Bug#857436: libgnutls-openssl27: OpenSSL wrapper not exposing TLS 1.1/1.2 ciphers
Package: libgnutls-openssl27 Version: 3.5.10-1 Severity: important Certain packages that rely on this OpenSSL wrapper library are unable to connect using TLS 1.1/1.2 cipher suites. Even though the server (and the client, when compiled against OpenSSL) supports the full array of TLS 1.1/1.2 ciphers, the package as provided seems to be limited to only TLS 1.0 ciphers. An example is bug #842120 in package tf5. tf5, when connecting using a version compiled manually against OpenSSL: % Connected to server using cipher ECDHE-RSA-AES128-GCM-SHA256. When connecting using the packaged version utilizing the OpenSSL wrapper: % Connected to server using cipher RSA_AES_128_CBC_SHA1. Given the progression toward the deprecation of TLS 1.0 (see NIST SP 800-52 Rev. 1), it would seem prudent to ensure that packages not written against GnuTLS are still capable of their full function. -- System Information: Debian Release: 9.0 APT prefers testing APT policy: (500, 'testing') Architecture: amd64 (x86_64) Kernel: Linux 4.9.0-1-amd64 (SMP w/2 CPU cores) Locale: LANG=en_US.UTF-8, LC_CTYPE=en_US.UTF-8 (charmap=UTF-8) Shell: /bin/sh linked to /bin/dash Init: systemd (via /run/systemd/system) Versions of packages libgnutls-openssl27 depends on: ii libc62.24-9 ii libgnutls30 3.5.10-1 libgnutls-openssl27 recommends no packages. libgnutls-openssl27 suggests no packages. -- no debconf information
Bug#842120: tf5: TLSv1.1/1.2 cipher suites not functioning
>> Justin Coffman writes: >> >> Package: tf5 >> Version: 5.0beta8-5+b1 >> Severity: important >> >> TinyFugue, when compiled from upstream source against OpenSSL, is >> capable of the full set of expected ciphersuites (up to and including >> TLSv1.2), such as those utilizing AES-GCM and EC Diffie-Hellman.

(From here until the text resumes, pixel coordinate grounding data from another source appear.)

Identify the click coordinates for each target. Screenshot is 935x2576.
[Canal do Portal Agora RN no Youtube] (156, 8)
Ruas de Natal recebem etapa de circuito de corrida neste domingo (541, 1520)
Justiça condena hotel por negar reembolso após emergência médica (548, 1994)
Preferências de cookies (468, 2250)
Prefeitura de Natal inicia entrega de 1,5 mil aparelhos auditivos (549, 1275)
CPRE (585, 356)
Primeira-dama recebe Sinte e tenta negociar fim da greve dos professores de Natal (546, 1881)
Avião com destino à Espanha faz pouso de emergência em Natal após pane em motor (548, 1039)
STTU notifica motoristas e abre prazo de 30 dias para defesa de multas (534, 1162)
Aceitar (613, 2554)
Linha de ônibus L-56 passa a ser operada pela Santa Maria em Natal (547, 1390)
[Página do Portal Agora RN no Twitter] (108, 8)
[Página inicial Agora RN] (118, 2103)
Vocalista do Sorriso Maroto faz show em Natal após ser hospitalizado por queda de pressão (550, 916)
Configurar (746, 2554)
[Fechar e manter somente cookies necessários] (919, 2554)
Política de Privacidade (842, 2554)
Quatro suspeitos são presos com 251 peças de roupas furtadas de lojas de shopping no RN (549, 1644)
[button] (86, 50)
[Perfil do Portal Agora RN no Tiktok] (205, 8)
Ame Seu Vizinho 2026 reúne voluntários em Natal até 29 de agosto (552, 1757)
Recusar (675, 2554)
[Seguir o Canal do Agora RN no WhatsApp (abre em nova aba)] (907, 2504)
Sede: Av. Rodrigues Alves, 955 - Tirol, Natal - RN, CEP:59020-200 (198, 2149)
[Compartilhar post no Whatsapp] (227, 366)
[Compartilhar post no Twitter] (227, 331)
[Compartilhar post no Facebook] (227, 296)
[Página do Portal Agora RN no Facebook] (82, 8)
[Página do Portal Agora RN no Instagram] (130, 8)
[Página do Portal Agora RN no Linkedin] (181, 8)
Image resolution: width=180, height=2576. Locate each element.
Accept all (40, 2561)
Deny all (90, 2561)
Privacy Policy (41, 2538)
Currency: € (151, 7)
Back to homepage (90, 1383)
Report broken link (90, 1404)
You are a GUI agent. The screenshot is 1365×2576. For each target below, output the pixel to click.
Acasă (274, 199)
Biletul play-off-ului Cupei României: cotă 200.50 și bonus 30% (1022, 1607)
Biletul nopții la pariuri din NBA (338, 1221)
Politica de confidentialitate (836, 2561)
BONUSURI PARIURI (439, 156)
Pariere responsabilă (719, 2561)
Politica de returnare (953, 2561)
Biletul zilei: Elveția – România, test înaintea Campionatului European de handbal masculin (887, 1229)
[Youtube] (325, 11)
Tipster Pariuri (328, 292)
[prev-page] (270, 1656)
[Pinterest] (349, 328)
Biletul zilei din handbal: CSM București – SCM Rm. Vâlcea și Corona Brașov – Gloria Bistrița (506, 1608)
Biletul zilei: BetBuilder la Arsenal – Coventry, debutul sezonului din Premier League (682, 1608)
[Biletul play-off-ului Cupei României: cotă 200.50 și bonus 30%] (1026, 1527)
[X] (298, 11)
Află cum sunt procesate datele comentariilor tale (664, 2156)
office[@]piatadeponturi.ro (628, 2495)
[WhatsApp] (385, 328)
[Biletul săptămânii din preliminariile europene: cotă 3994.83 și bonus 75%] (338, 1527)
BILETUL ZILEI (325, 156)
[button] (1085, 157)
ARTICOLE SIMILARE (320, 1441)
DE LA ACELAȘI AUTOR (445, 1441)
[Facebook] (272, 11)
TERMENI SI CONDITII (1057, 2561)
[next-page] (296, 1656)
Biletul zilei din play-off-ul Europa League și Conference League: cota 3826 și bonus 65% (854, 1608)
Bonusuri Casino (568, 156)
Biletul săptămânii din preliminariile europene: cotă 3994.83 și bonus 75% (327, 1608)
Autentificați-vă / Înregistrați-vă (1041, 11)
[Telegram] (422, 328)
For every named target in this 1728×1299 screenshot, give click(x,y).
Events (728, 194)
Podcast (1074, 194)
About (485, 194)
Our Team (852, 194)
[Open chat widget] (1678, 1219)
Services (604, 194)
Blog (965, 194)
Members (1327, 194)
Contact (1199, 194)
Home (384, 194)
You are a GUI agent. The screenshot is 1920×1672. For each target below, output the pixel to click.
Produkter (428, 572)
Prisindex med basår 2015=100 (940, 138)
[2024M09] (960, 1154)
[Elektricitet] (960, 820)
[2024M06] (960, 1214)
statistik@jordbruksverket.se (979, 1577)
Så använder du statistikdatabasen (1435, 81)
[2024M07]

The >> version packaged in Debian, compiled against GnuTLS, is only capable >> of >> SSLv3/TLSv1 negotiation, and only then with servers that do not >> require (EC)DH negotiation. This could render the client unusable for >> servers that enforce more modern security policies. >> >> TinyFugue when compiled against OpenSSL: >> % Connected to (unnamed1) using cipher ECDHE-RSA-AES128-GCM-SHA256. >> >> TinyFugue when compiled against GnuTLS, same site: >> % Connected to (unnamed1) using cipher RSA_AES_128_CBC_SHA1. > Unfortunately, it can't be compiled against OpenSSL and included in Debian > since the licenses conflict. (Which is why it's built against > GnuTLS.) It's GPL without any license exception, so such a package would be > rejected by Debian ftpmaster. > > Sadly, upstream was contacted about this in the past and doesn't feel the > problem warrants the effort required to correct this, so there's basically no > chance that an OpenSSL build will be possible in Debian. > > Presumably there's some way to make GnuTLS negotiate the correct ciphers, but > unfortunately I don't know what it is off-hand, and probably won't have time > in the near future to do the necessary research. Patches welcome! > > -- > Russ Allbery (r...@debian.org) <http://www.eyrie.org/~eagle/>> I tried my hand at generating a patch, but the patched version didn't exhibit behavior any different than current. I guess my GnuTLS-fu is not strong enough. The gotcha (I think) is in the way GnuTLS shims the SSLv23_client_method in its OpenSSL compatibility layer. The only other available shim is TLSv1_client_method, which seems to behave exactly the same way as it does currently.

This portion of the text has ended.